1.2.2 The signing of the suretyship on 31 January 2003.
1.2.3 The registration of a bond on 11 April 2003.
1.3 The condition in paragraph 3.1.2 relating to the Lease Agreement is to the benefit of the 1st Defendant and cannot be waived by the Plaintiff as alleged.
1.4 The conditions were thus not fulfilled within the 30 (thirty) day period, nor were the conditions waived by the Plaintiff or Defendant nor was another date set by the Seller in writing prior to the expiry of the 30 (thirty) day period.
2. NOTARIAL BOND
2.1 The condition in paragraph 3.1.4 of the agreement requires that Ben Sitwala Siyambango agree to the registration of the notarial bond over ”...his assets, including the assets of the Business hereby sold,...”.
2.2 Annexure A shows that the plaintiff sold “the Business” to the first defendant.
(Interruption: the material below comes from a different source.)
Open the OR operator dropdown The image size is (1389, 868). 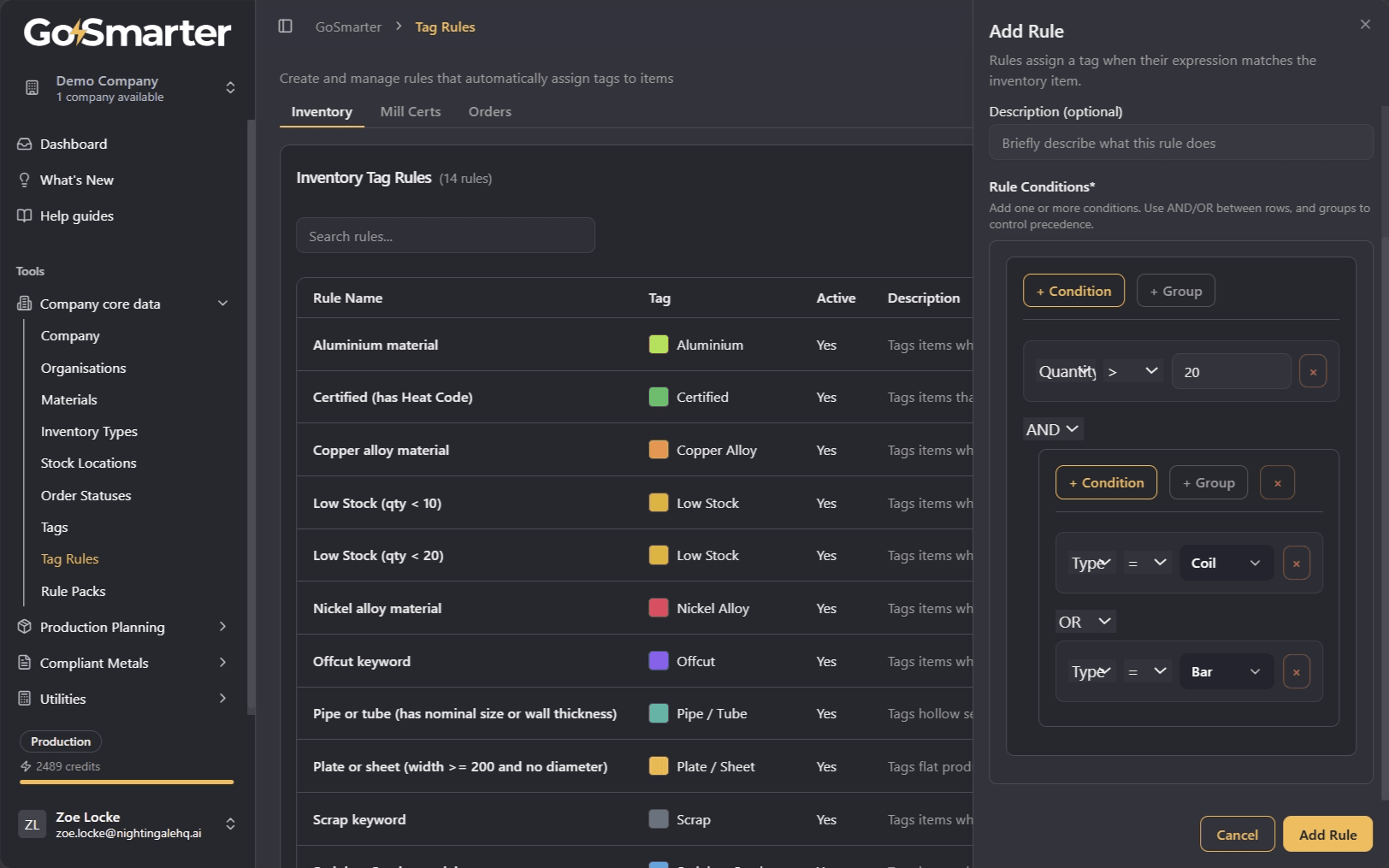coord(1085,622)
Ben Sitwala Siyambango, the second defendant, is not and never was the owner of the “...assets of the Business hereby sold...” and can accordingly not fulfil such an agreement.
2.3 The condition is thus not capable of being fulfilled.
3. CLAUSE 3 OF AGREEMENT
3.1Clause 3.3 of the agreement provides that the agreement shall be of no force or effect should these conditions quoted above not be fulfilled within 30 days from the signature date, namely 7 March 2002. Paragraph 3.3 is quoted as follows:
“3.3 This Agreement as well as the Previous Agreement, shall be of no force and effect should ... [the] suspensive conditions in clause 3.1 not be duly waived or fulfilled within 30 days from the Signature Date or such later date as may be determined by the Seller in writing.”
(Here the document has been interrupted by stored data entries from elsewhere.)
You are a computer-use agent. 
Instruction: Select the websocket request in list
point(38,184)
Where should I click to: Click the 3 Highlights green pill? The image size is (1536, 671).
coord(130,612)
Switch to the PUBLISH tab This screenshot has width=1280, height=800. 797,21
3.2 Clause 3.4.2 of the Agreement provides that in the event of the Agreement becoming of no force or effect no party shall have any claim against the other. Paragraph 3.4.2 is quoted as follows:
“3.4 Should this Agreement become of no force or effect by reason of clause 3.3, then
3.4.2 No party shall have any claim against the other as a result of the failure of the suspensive conditions in clause 3.1, other than the cancellation of the previous Agreement.”
[3.3] In the premises the Agreement is “...of no force and effect...” and “...no party shall have any claim against the other...” and cannot sustain a contractual claim for payment of the purchase price.’
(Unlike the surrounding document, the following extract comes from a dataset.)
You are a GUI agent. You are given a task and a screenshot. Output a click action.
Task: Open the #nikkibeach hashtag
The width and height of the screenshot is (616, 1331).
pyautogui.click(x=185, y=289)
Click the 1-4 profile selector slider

 In argument before me counsel were in agreement that the cause of action on which the plaintiff relies presupposes the existence of a valid contract in terms of which valid obligations arose and with which the defendants now have to comply. The effect of the suspensive conditions contained in clause 3 of the agreement is set out in clause 3.3, namely that the agreement shall be of no force and effect should the suspensive conditions not be fulfilled or duly waived within a period of 30 days from the date that the agreement was signed. i.e. by 7 April 2002. There is an exception to this and this is that the plaintiff as the seller may extend the date in writing.
 To my mind most of the points made in the heads of argument filed on the defendants’ behalf by Mr Barnard and included in the argument presented by him during the hearing are not covered by the express terms of the exception. However, Mr Mouton, who appeared on behalf of the plaintiff raised no objection to the argument presented. In the premises I shall consider the matter on the basis of the arguments presented.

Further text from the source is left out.